As most patients reported at least 1 symptom from the triad, we suggest that all patients with either fever, altered mental state, or neck stiffness should be asked about or examined for all 3 symptoms. We suggest that CABM is considered in all febrile or mentally altered patients until another cause of the symptoms have been established. Special care to not miss diagnosing CABM should be shown in children with fatigue, rash, and/or neck stiffness and in adults with altered mental state, headache, and/or leg pain. In any patient suspected of CABM, immediate action must be taken to ensure immediate appropriate care including lumbar puncture and initiation of antibiotic treatment.

Limitations

A limitation of this study is that patients were not asked about all symptoms and that some symptoms were grouped, representing a spectrum of severity of the symptom. This limits the study’s ability to examine the complete spectrum of symptoms. It is also a limitation that the diagnosis cannot be ruled in nor out at the time of the initial contact. However, we believe that the knowledge about the patients' earliest presentations are relevant because future patients with meningitis will have the same presentations in similar settings.

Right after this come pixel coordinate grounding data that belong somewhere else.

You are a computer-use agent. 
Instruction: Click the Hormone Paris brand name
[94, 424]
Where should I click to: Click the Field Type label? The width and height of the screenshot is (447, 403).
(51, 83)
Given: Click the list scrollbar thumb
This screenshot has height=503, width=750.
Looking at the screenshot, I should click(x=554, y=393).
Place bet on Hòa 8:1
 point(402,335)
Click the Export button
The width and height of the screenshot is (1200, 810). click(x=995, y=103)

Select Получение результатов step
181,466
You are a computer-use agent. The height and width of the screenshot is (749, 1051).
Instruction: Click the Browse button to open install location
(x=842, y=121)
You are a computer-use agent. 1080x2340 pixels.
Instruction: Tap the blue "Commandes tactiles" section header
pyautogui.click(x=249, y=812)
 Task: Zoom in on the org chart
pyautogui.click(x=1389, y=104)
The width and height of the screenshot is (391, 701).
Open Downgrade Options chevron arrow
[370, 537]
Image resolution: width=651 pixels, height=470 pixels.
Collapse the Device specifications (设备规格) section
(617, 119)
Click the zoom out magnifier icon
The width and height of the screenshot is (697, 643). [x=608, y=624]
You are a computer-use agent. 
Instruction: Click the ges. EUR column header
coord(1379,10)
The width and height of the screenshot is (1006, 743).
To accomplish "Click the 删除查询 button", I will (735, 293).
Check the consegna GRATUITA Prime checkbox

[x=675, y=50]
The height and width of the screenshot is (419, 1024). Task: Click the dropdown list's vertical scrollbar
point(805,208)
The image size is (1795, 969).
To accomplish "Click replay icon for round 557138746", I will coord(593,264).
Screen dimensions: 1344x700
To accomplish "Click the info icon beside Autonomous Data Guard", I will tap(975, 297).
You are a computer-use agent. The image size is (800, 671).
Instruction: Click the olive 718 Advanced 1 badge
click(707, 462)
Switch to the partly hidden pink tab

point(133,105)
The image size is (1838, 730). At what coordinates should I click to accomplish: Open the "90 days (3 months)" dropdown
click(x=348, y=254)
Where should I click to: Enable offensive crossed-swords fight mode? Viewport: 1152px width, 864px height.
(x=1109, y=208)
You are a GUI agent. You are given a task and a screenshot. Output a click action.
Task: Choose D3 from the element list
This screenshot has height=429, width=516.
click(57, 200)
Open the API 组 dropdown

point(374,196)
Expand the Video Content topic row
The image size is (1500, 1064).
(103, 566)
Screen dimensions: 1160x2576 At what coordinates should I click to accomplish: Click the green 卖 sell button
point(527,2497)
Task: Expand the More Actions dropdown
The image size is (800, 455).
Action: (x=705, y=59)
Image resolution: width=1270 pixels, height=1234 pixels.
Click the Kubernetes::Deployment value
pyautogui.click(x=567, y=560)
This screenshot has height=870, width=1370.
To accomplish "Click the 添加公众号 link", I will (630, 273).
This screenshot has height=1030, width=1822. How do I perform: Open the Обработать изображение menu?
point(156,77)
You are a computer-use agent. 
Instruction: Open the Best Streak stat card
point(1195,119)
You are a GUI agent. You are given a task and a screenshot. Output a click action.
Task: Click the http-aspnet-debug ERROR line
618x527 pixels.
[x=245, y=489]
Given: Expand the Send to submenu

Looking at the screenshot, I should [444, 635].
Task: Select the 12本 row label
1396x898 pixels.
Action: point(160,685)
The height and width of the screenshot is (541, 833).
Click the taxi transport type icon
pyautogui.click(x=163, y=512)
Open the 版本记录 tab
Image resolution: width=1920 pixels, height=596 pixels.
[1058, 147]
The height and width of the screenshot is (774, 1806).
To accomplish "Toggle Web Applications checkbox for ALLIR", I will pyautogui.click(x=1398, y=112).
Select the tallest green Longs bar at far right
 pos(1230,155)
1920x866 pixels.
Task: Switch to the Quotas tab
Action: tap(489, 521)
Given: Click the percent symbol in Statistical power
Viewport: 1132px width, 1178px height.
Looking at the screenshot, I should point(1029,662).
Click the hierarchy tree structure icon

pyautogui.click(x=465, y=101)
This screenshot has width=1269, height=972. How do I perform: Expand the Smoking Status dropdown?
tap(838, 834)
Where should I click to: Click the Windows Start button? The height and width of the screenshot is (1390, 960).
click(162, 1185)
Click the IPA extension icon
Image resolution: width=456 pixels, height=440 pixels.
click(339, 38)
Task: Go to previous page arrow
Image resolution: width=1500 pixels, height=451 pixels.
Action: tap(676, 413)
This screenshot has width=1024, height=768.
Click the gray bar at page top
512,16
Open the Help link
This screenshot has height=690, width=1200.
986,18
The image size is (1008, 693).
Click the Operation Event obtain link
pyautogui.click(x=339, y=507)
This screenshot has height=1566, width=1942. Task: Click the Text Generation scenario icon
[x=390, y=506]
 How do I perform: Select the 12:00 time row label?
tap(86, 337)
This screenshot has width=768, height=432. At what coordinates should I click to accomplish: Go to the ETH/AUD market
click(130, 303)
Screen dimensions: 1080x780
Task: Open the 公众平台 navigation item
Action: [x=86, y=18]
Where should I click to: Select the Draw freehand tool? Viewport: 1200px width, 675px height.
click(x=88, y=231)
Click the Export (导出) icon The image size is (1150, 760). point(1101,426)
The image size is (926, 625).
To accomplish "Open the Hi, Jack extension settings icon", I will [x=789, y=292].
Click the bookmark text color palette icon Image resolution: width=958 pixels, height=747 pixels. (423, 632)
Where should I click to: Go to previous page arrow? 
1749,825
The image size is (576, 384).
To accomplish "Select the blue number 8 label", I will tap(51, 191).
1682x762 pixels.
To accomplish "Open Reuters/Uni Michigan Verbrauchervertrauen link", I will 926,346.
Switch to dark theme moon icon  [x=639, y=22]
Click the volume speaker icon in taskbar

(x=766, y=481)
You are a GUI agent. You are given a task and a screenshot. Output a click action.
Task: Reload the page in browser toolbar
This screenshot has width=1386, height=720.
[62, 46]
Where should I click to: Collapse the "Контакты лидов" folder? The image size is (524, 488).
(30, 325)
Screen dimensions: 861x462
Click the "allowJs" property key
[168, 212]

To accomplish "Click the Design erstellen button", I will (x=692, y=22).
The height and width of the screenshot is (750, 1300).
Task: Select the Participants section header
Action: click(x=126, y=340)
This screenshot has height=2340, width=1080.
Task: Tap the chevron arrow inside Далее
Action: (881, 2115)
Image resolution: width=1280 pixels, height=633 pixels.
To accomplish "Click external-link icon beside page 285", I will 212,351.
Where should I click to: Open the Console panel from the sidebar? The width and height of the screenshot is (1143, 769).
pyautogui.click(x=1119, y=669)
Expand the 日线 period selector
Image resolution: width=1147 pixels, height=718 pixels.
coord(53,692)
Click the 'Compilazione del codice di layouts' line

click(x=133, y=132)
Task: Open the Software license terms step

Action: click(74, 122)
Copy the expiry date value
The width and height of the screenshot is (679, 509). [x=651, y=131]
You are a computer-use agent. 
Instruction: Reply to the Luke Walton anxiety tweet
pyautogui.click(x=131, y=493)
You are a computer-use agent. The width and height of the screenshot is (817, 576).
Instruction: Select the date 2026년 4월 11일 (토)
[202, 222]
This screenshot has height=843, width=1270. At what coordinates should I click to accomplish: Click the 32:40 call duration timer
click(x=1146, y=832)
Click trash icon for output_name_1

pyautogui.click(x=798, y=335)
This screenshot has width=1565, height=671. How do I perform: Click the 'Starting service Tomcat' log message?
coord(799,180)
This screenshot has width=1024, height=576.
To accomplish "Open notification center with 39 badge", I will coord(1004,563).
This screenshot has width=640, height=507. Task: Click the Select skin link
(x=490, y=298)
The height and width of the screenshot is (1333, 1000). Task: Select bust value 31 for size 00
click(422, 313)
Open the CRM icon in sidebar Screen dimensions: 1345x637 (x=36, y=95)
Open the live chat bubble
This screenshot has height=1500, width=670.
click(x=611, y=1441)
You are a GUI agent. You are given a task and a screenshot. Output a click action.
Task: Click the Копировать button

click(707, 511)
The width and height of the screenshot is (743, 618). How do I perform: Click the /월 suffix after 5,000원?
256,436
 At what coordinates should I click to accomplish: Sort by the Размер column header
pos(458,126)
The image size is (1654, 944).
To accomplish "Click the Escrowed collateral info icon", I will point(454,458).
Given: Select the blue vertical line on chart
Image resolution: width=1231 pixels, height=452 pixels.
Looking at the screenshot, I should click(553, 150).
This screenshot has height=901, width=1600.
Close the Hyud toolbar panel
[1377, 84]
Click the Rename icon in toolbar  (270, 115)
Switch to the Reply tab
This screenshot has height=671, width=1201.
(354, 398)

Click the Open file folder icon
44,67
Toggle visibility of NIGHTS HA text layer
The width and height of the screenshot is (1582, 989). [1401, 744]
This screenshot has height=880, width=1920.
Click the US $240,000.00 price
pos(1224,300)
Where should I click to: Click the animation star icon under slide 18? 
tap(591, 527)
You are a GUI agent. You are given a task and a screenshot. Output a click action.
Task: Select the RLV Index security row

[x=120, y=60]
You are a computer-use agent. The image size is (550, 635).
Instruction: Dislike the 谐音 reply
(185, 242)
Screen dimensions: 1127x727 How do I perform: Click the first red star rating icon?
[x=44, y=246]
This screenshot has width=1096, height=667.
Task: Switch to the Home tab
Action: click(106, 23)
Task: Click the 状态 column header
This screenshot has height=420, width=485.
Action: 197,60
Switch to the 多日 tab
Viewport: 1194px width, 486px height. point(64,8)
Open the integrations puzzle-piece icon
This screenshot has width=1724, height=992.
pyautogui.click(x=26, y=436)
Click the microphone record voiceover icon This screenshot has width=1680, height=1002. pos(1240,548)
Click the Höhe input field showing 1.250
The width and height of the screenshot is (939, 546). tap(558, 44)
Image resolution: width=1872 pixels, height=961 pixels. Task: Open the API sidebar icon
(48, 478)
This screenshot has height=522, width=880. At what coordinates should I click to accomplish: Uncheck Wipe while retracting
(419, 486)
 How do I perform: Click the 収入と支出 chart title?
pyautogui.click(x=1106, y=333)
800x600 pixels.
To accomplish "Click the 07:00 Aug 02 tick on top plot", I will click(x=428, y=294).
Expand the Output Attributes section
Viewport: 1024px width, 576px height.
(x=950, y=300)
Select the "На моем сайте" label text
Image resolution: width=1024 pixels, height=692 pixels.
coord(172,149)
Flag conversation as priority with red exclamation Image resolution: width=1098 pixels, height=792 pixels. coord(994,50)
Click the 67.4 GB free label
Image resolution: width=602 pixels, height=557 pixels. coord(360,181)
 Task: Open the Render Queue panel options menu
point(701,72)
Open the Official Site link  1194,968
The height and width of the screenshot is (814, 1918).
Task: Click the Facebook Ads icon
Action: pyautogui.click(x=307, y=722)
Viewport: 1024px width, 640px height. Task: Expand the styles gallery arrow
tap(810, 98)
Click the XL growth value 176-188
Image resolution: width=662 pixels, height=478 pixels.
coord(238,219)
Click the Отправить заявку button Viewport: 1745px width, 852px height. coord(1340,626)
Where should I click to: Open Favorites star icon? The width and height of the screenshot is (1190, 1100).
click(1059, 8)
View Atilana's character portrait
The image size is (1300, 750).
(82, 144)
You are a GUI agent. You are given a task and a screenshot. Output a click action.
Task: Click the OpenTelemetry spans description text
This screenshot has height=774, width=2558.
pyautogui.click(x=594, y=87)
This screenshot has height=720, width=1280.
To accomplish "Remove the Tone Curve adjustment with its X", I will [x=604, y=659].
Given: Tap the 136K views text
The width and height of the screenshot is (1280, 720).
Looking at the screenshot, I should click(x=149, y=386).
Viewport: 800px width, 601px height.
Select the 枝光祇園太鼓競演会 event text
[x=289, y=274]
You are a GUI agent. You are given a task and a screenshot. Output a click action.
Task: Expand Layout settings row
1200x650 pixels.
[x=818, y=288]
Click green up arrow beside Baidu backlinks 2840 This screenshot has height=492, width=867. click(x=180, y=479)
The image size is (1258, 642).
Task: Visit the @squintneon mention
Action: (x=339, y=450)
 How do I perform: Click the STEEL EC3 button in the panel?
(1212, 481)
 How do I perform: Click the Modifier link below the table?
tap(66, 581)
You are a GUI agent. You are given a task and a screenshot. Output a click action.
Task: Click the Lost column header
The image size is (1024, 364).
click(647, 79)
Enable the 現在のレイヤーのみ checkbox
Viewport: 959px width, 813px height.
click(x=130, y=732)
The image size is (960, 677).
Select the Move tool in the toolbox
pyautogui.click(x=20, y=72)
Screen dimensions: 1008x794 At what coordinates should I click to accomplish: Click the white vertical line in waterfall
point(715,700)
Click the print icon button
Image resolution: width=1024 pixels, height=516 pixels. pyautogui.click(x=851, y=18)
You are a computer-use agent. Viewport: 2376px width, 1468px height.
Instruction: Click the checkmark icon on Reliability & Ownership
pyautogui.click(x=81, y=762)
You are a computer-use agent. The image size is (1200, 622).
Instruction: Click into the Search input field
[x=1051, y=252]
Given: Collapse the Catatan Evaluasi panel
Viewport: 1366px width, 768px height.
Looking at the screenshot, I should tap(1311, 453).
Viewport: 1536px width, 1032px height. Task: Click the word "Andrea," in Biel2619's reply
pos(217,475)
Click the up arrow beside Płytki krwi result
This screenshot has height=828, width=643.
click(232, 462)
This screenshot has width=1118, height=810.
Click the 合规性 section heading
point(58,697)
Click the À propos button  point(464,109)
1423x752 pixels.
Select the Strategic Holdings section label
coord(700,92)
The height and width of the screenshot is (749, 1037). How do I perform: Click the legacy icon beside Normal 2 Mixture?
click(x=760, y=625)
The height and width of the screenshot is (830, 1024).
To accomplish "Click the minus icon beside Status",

The study is further limited by its retrospective nature and the fact that pre-hospital data were missing for 60 of 269 patients with CABM which were likely missing because their family practitioner send them to the hospital without involving the EMS or they went to the hospital by themselves without contacting EMS.

Conclusions

Patients with CABM are rarely diagnosed in the pre-hospital setting. We were able to examine data from pre-hospital phone calls to EMS for 209 patients with confirmed CABM, allowing us to report unique knowledge on early symptoms in CABM for patients of all ages. We found that only 4% of the patients were treated for CABM in the pre-hospital setting. Most patients were febrile or mentally altered and that symptoms varied between children and adults. Thus, we suggest that all febrile or mentally altered patients should be suspected for CABM and that age specific questioning of relevant symptoms should be used to either raise or lower the suspicion.

More research is needed to gain further knowledge about which patients with non-specific symptoms should be suspected of CABM to optimize early management of the disease.